Another issue is that the implications of computer-based approaches for validity and reliability have not been thoroughly evaluated.
The challenge of developing innovative assessments that are high in quality and cost-effective has not yet been fully resolved, in Hamilton’s view. “Recent history suggests that the less you constrain prompts and responses, the more technically and logistically difficult it can be to obtain high-quality results,” she observed. Yet past and current work has explored ways to measure important constructs that were not previously accessible, and the sheer number and diversity of innovations has been “impressive and likely to shape future test development in significant ways,” she said. Work in science has been at the forefront, in part because problem solving and inquiry are important components of the domain but have been difficult to assess. She suggested that many pioneering efforts in science assessments are likely to find applications in other subjects, over time. This is an important development because the current policy debate has emphasized the role that data should play in decision making at all levels of the education system, from determining teacher and principal pay to informing day-to-day instructional decisions.
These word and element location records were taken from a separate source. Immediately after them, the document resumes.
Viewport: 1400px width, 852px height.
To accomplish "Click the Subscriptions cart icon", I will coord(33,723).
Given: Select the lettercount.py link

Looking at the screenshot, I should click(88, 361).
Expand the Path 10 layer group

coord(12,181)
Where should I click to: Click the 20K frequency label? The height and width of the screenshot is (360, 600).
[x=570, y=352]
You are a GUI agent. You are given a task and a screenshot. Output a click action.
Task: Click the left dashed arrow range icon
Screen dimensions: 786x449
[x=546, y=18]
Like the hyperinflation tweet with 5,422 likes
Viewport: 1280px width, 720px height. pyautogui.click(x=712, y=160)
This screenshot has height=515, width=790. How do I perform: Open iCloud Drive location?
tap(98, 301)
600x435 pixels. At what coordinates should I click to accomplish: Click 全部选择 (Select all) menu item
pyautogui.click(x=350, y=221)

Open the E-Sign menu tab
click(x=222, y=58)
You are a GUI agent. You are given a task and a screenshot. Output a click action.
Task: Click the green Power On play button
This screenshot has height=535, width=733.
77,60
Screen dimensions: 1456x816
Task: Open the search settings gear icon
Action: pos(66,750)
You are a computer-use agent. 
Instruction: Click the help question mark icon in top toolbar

Assessments that provide deeper and richer information will better meet the needs of students, educators, and policy makers. The possibility of broadening the scope of what can be assessed for accountability purposes is also likely to reinforce other kinds of reform efforts.
Hamilton also pointed out the tradeoffs inherent in any proposed use of large-scale assessment data. Test-score data are playing an increasingly prominent role in policy discussions because of their integral role in statistical analyses that can be used to support inferences about teachers’ performance and other accountability questions. Growth, or value-added, models (designed to isolate the effects of teachers from other possible influences on achievement) rely on annual testing of consecutive grades—a need that may mean significant constraints on the sorts of innovative assessments that can be used. Using a combination of traditional and innovative assessments may provide a suitable tradeoff, Hamilton said. She also called for improved integration between classroom and large-scale assessments. “No single assessment is likely to serve the needs of a large-scale program and classroom-level decision making equally well,” she argued. A coordinated system that includes a variety of assessment types to address the needs of different user groups might be the wisest solution.